**INSTRUCTIONS FOR THE TASK**
Once the pictures are set aside, transcribe the remaining data exactly.

━━━━━━

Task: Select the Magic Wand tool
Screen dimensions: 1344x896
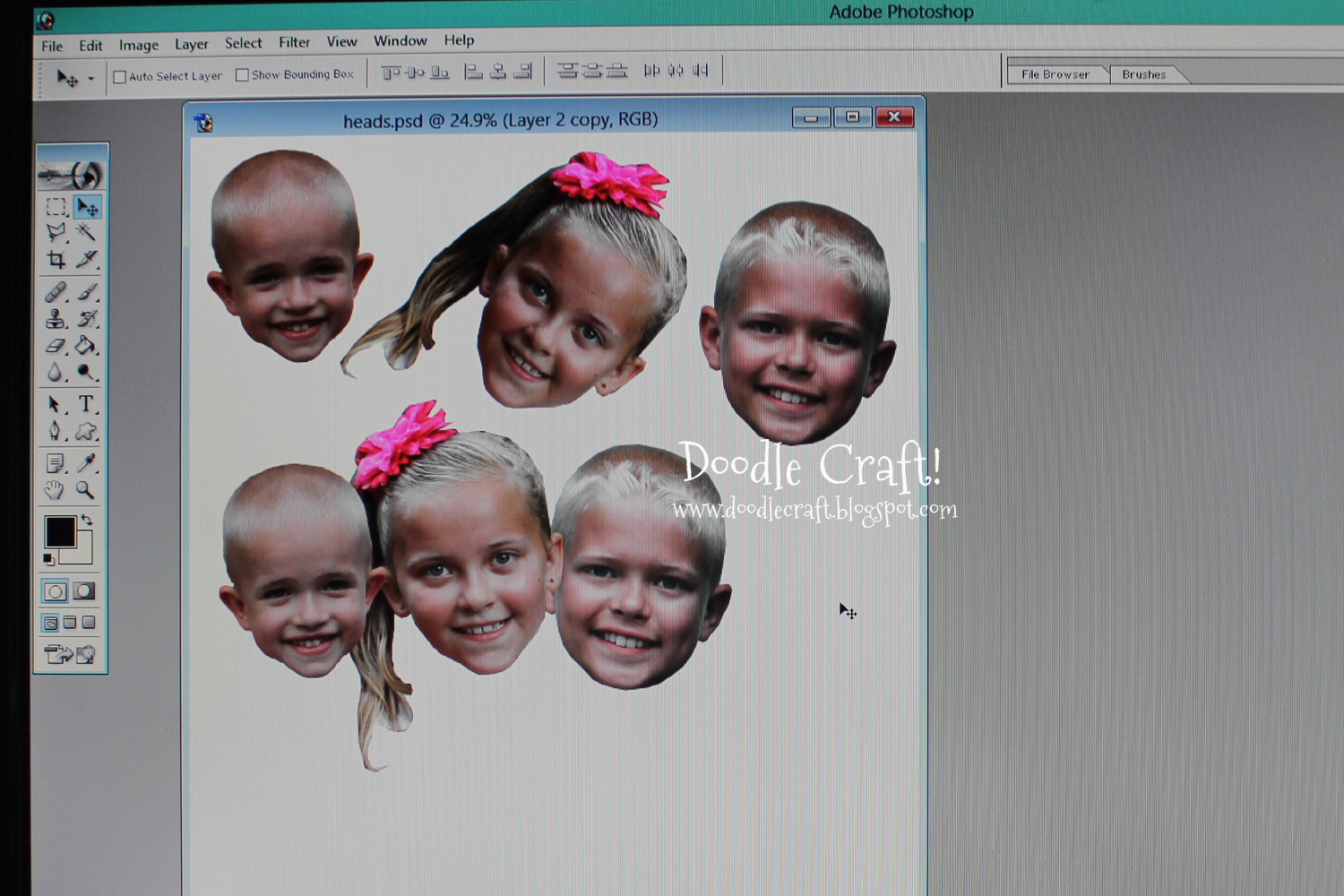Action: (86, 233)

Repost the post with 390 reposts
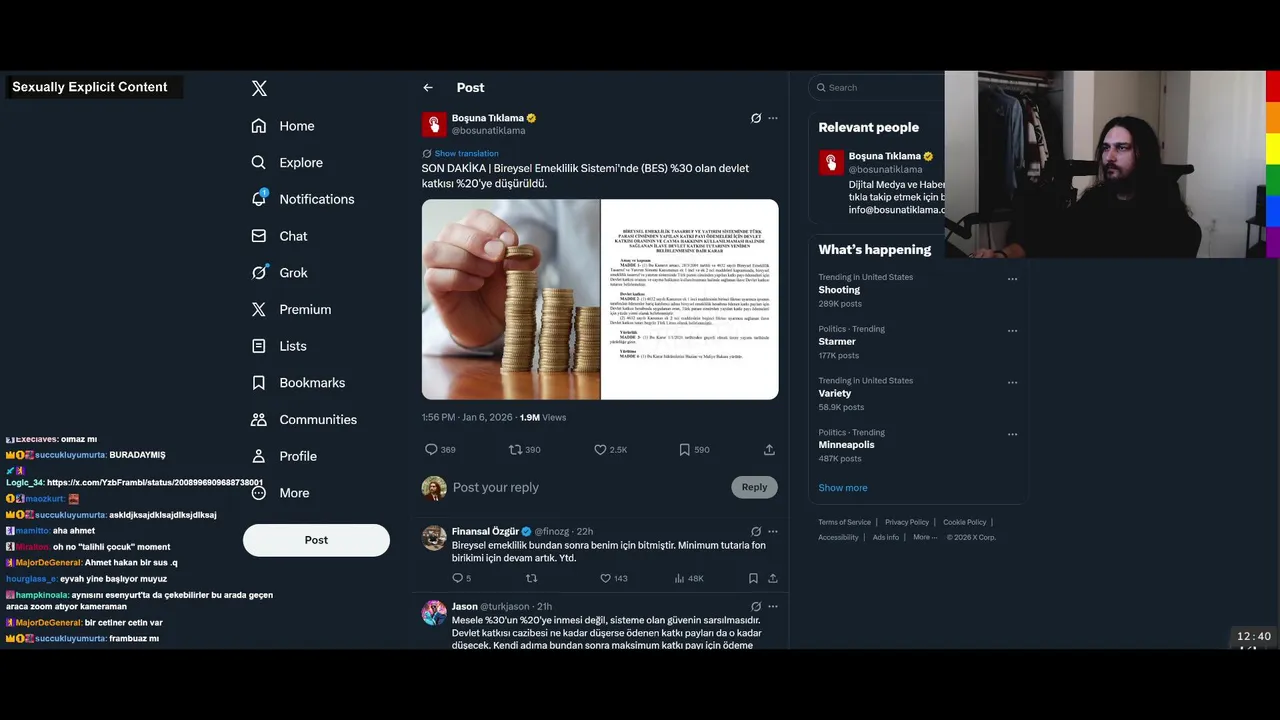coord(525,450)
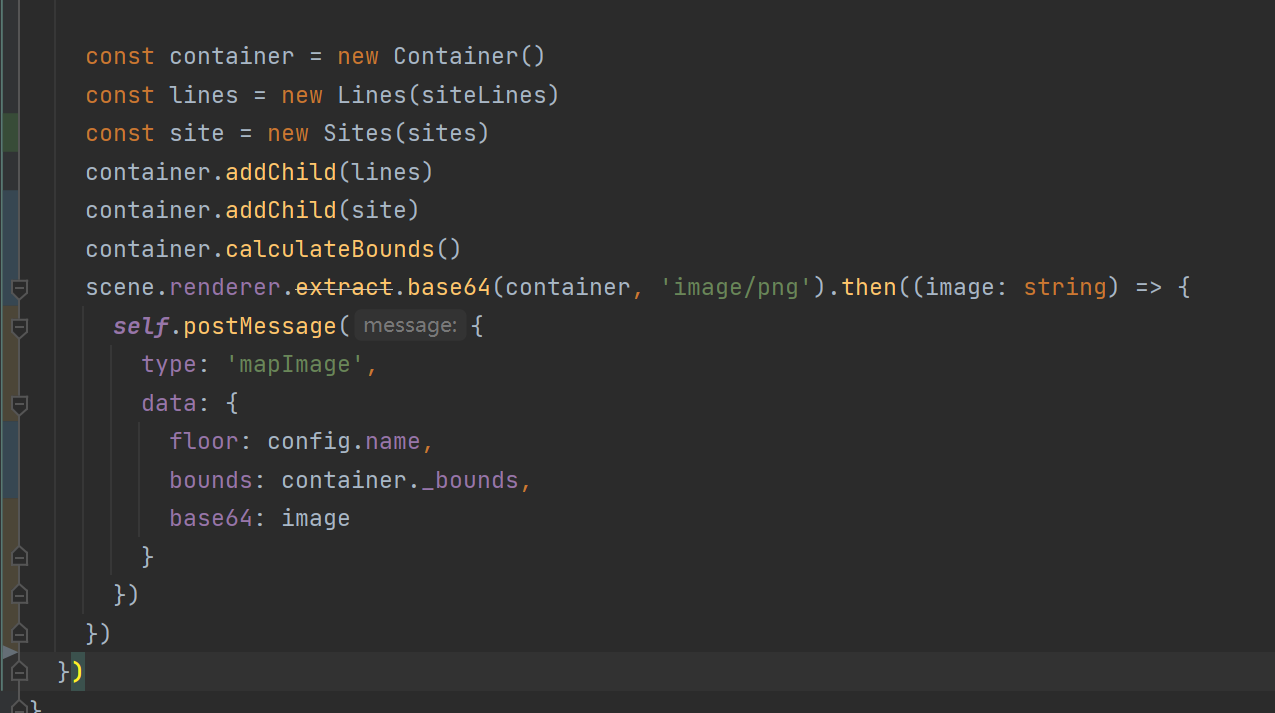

━━━━━━

**TASK ANSWER**
Task: Select the Magic Wand tool
Screen dimensions: 1344x896
Action: (86, 233)

Repost the post with 390 reposts
coord(525,450)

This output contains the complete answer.